Join our Community Kickstart Hackathon to win a MacBook and other great prizes

Sign up on Discord
hello
Learn how Snowflake Time Travel can help you recover data objects through SQL commands after running unintended, accidental operations on the database.

Snowflake Time Travel allows you to access previous snapshots of your data objects, such as tables, schemas, and databases. You can access these snapshots at any point within the specified data retention period.

Time travel in Snowflake, combined with the UNDROP SQL command helps you recover from running unintended, accidental operations on the database, such as DELETE FROM, TRUNCATE TABLE, or DROP TABLE commands.

In this article, we're going to kick things off by diving into Snowflake's Time Travel functionality and see how pairing it with the CLONE command can help us recover dropped objects. We'll also explore setting the data retention period for data objects, what fail-safe is, and understand how it works.
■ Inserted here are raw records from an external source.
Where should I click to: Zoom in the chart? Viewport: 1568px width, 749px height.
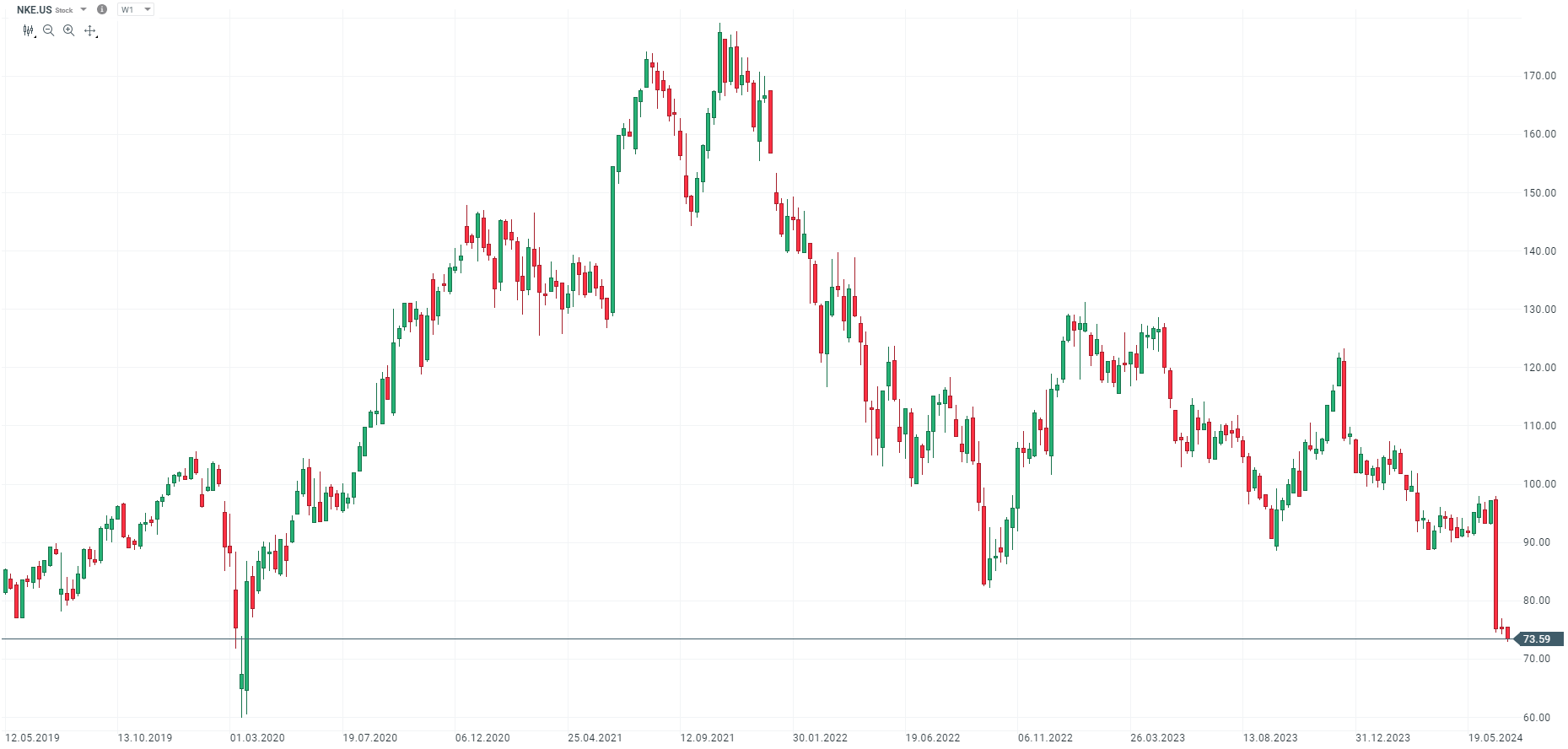tap(69, 30)
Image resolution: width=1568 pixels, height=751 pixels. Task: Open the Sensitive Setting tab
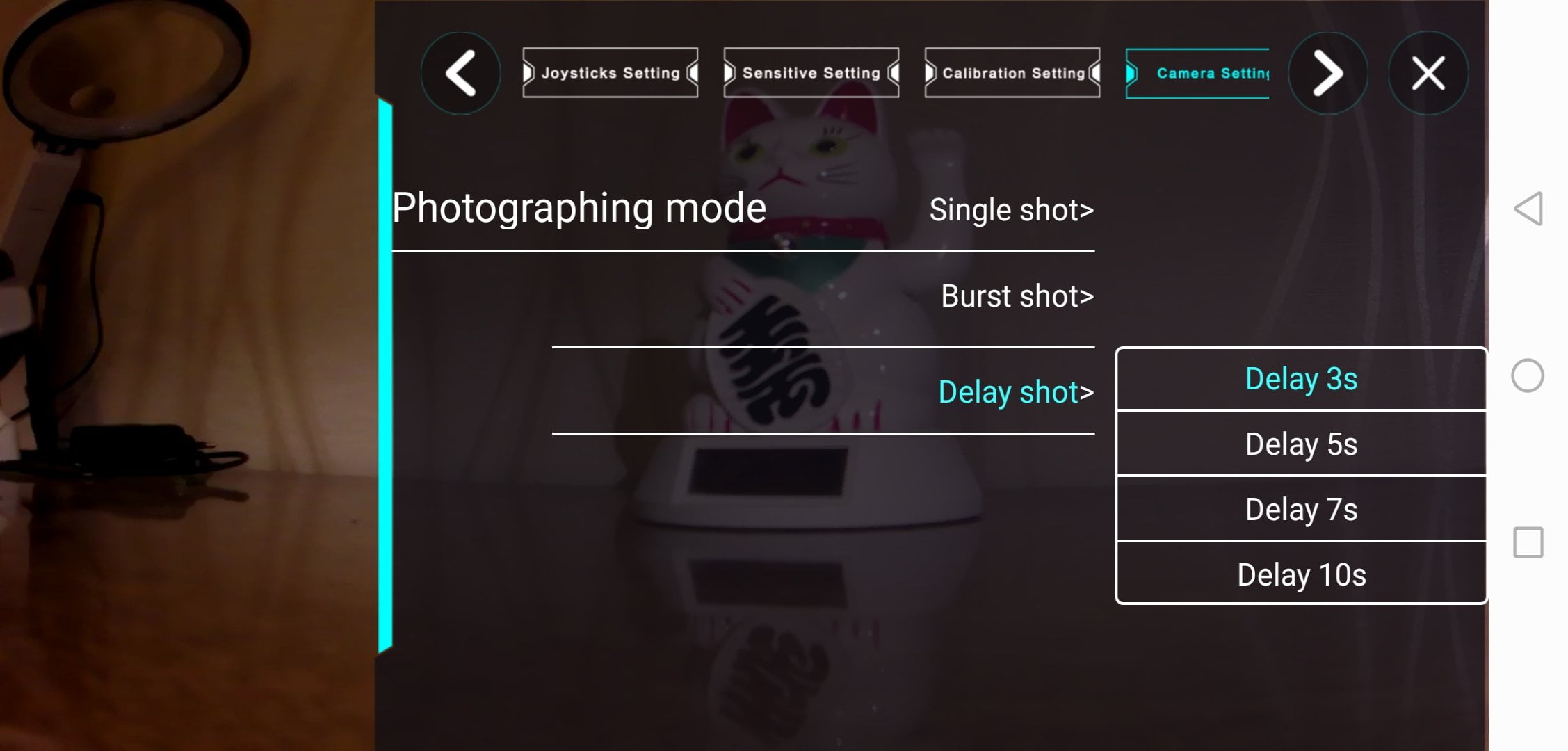[811, 73]
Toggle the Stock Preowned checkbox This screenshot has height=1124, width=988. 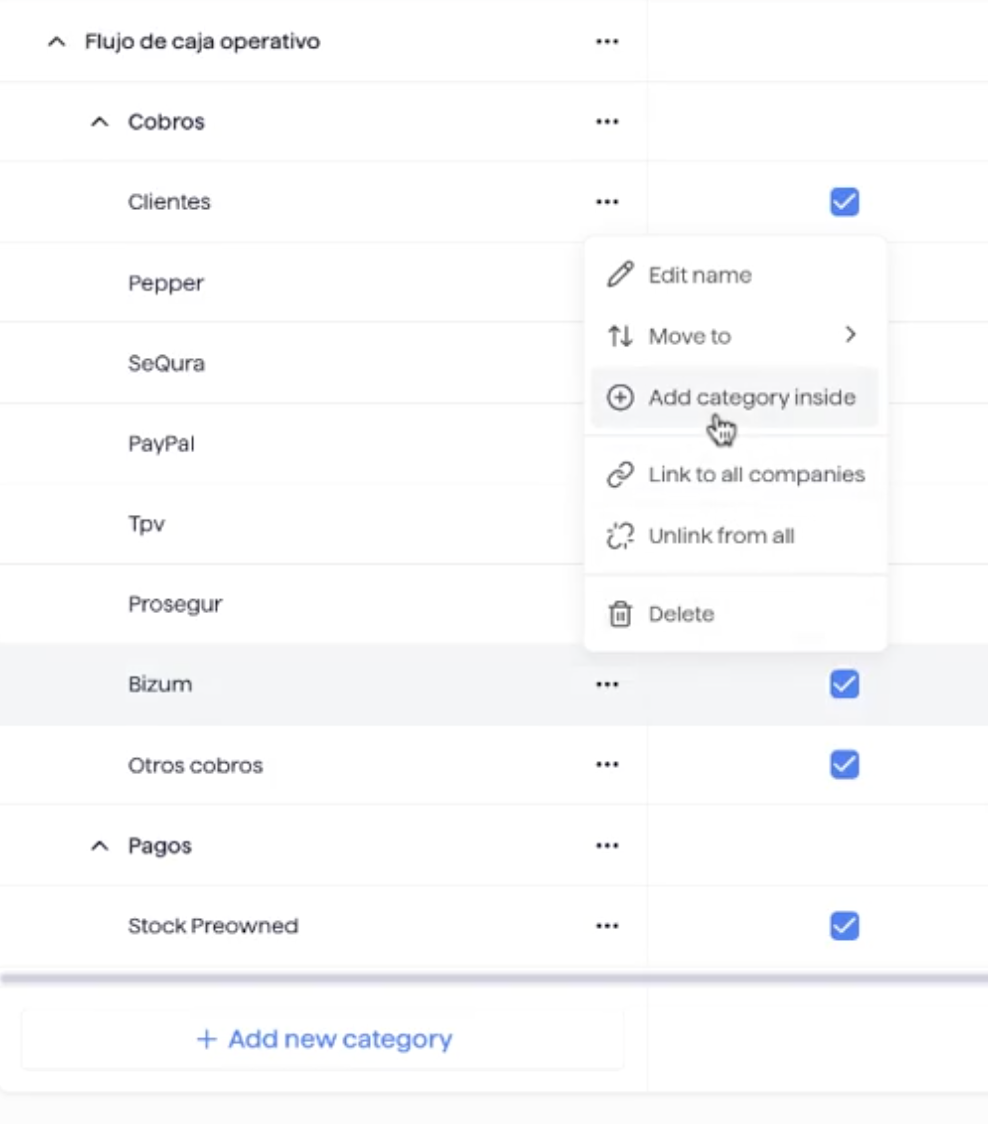[844, 927]
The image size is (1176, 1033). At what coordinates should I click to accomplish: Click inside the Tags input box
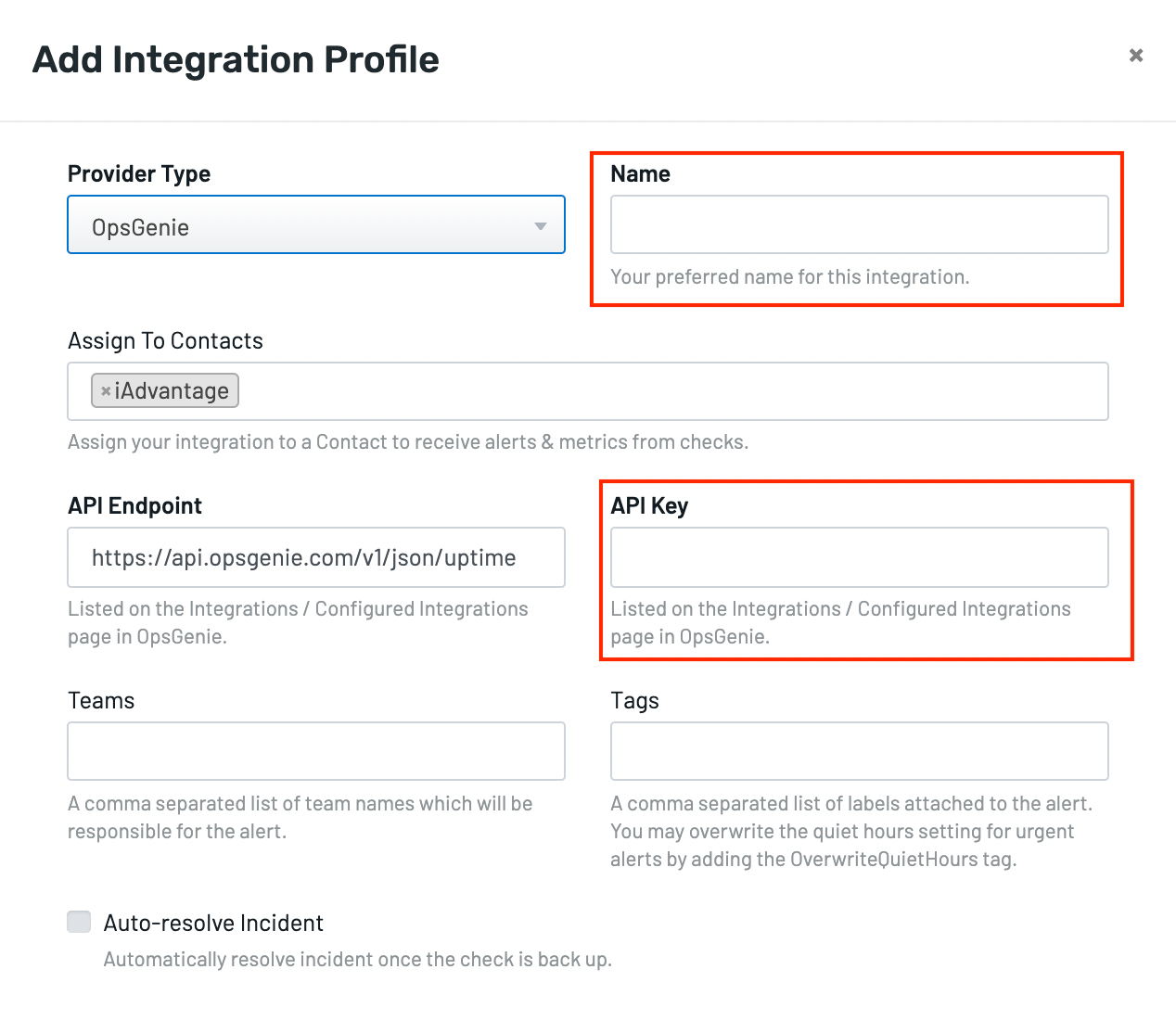pos(859,750)
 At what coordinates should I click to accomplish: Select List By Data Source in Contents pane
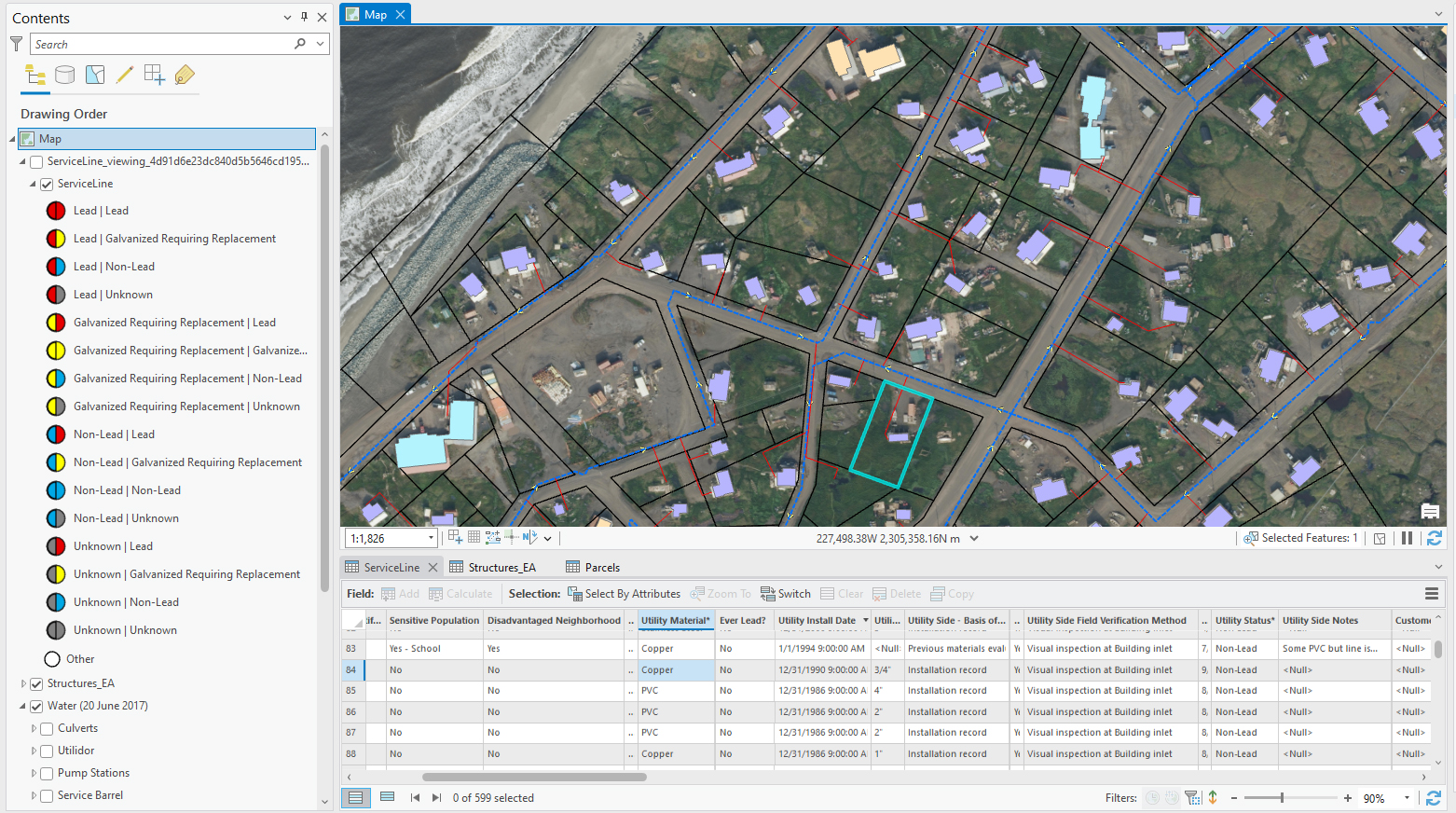pos(64,75)
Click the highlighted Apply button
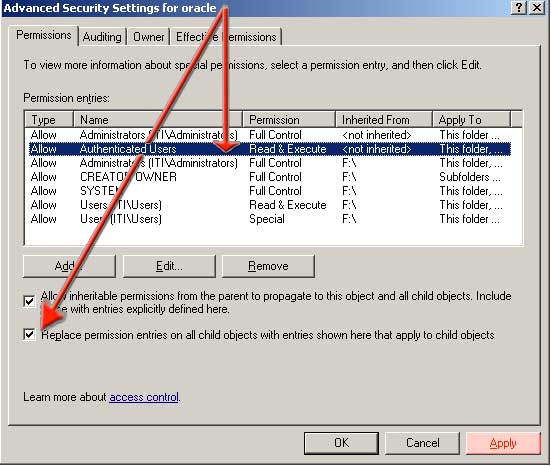This screenshot has height=466, width=551. 503,443
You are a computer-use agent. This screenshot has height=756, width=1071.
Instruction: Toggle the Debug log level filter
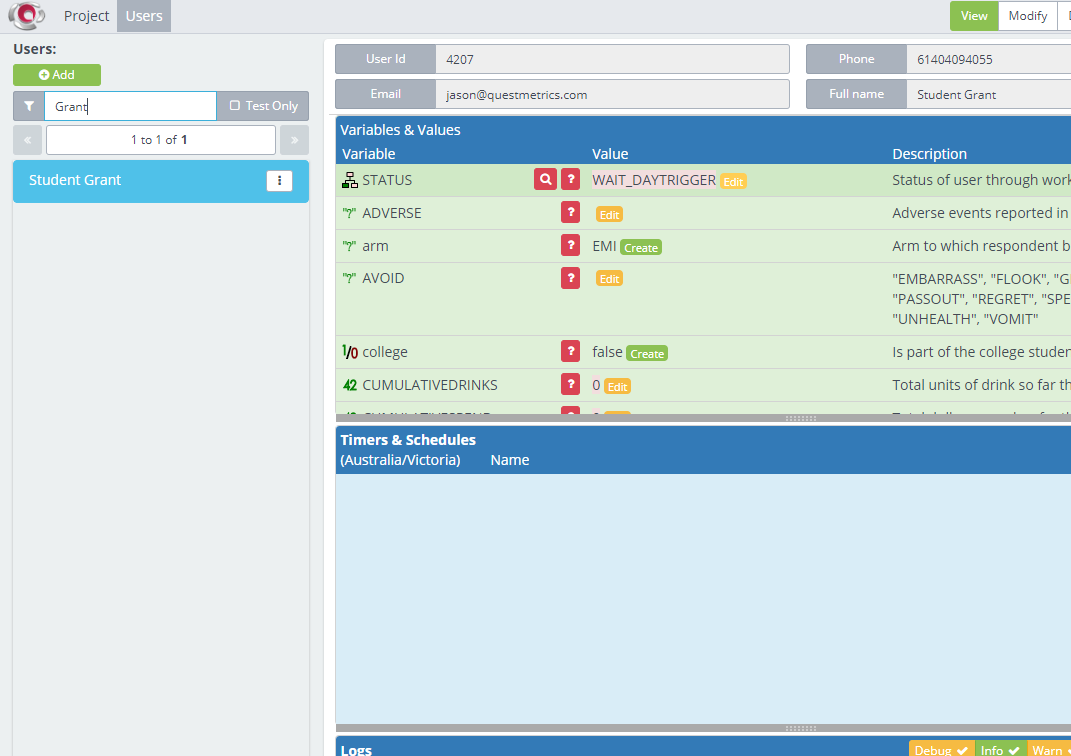(941, 750)
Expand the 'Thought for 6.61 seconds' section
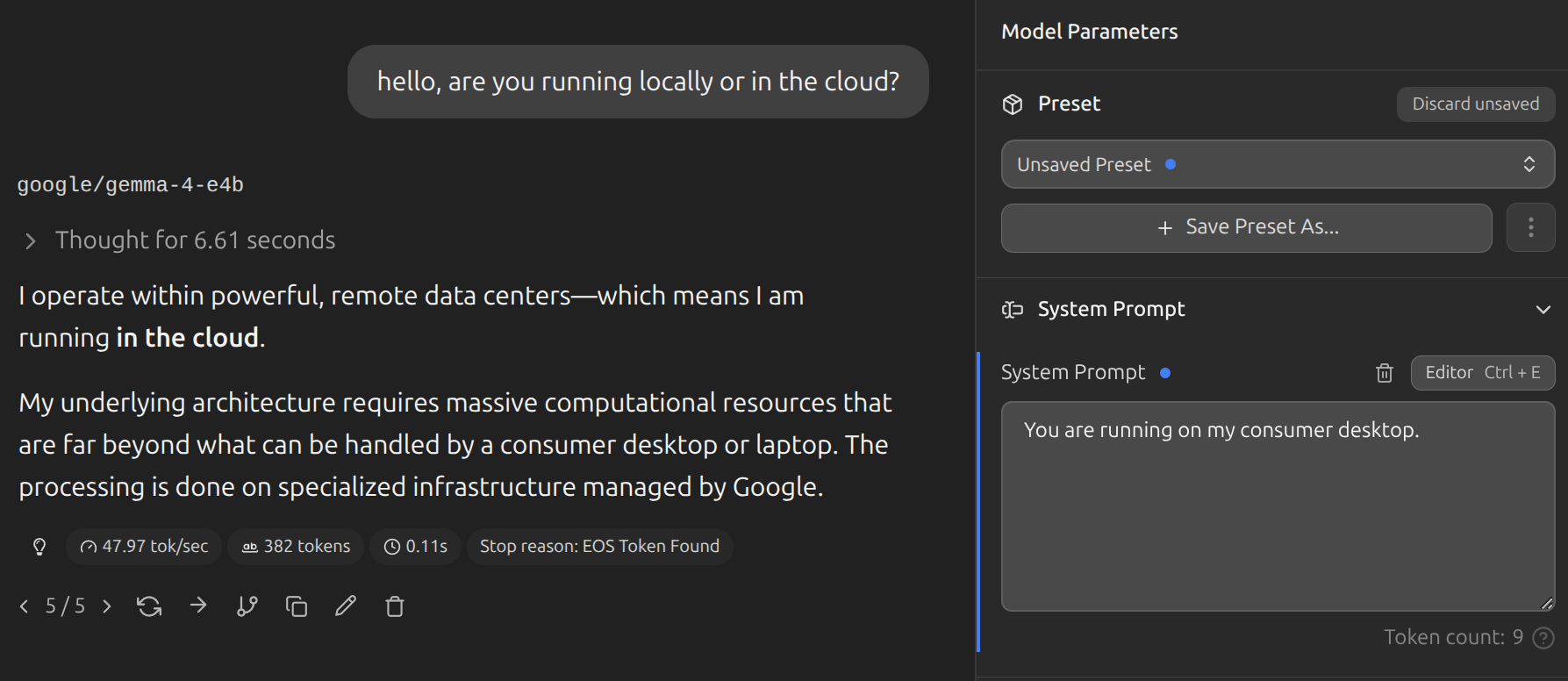 [32, 240]
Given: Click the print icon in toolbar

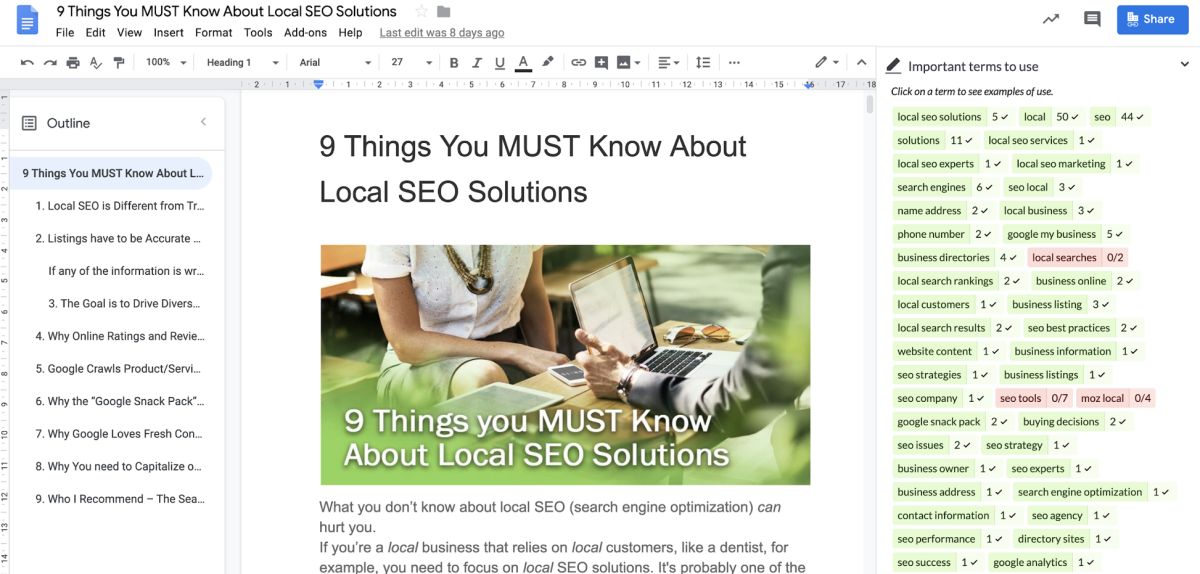Looking at the screenshot, I should pos(73,62).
In the end, we will explore how we can extend these concepts to code, by coupling code and data together in a stateful data system. We'll do so just by using Git, so you can safely restore any previous snapshot of your objects from your data warehouse based on a Git commit.

How to restore a dropped object?

If you're anxiously Googling because you dropped your production table: you can use the Snowflake UNDROP TABLE command. Calling UNDROP restores the latest version of a table before issuing the DROP command:

UNDROP TABLE my_table; 

You can call UNDROP on schema or database objects as well:

UNDROP SCHEMA my_schema;
UNDROP DATABASE my_database;

Viewing dropped objects

The SHOW TABLES Snowflake command lists all current tables within a schema. To also see the dropped variations of a table, you can use the SHOW TABLES HISTORY command. This command also works with schemas or database objects:

SHOW TABLES HISTORY LIKE 'my_table%' IN my_db.my_schema;
SHOW SCHEMAS HISTORY IN my_db;
SHOW DATABASES HISTORY;

The output of these commands includes all dropped objects, along with an additional DROPPED_ON column that indicates the timestamp when each object was dropped. If an object was dropped more than once, the output will list each instance of the object as a separate row.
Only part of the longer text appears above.